North Korea’s New ICBM, Progress on light-water reactor

Recent congressional testimony confirmed North Korea’s development of a new long-range, road-mobile missile that can reach American shores, increasing the threat of a nuclear attack on the United States.

“There is development within North Korea of a road-mobile intercontinental ballistic missile system that we’ve observed,” Adm. Robert F. Willard, commander of the U.S. Pacific Command, told the House Armed Services Committee on Friday.

“We have not observed it being tested yet, to my knowledge. We are watching the development very closely.” .

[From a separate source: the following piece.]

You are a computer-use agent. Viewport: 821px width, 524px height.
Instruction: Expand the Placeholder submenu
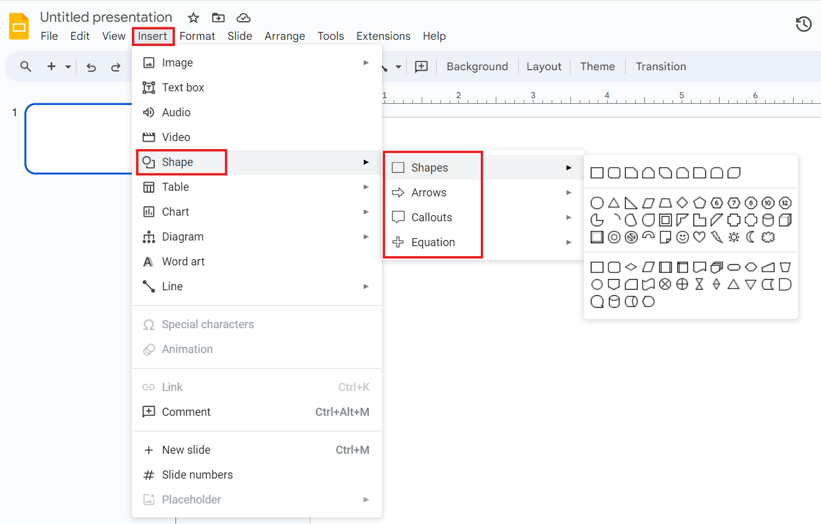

The new mobile missile was first reported by The Washington Times on Dec. 5. The road-mobile ICBM bolsters North Korea’s already-deployed launch-pad-fired Taepodong-2 missile that has been tested.

The new missile is also raising concerns in the U.S. intelligence community that North Korea will sell the missile to Iran, as it has done with past medium-range Nodong missiles.

Adm. Willard said the mobile missile is “advertised to be significant in terms of its range capability.”

The admiral, who retires this month, said once the missile is proven, “there will be a decision made with regard to how we posture to deal with what could be something less predictable than Taepodong-2 or some of the other ballistic missile capabilities that are a little more easy to observe.”

Road-mobile missiles are much harder to detect and counter than static missiles. They are usually solid-fueled, allowing them to be fired much faster than liquid-fueled missiles.

Under questioning from Rep. Michael R. Turner, Ohio Republican, Adm. Willard said the new North Korean mobile ICBM would cause an increase in missile defense efforts.

“I think that’s one of the posture options that will have to be considered, yes,” he said.

On Tuesday, Mr. Turner again raised the new North Korean missile during a hearing on missile defenses.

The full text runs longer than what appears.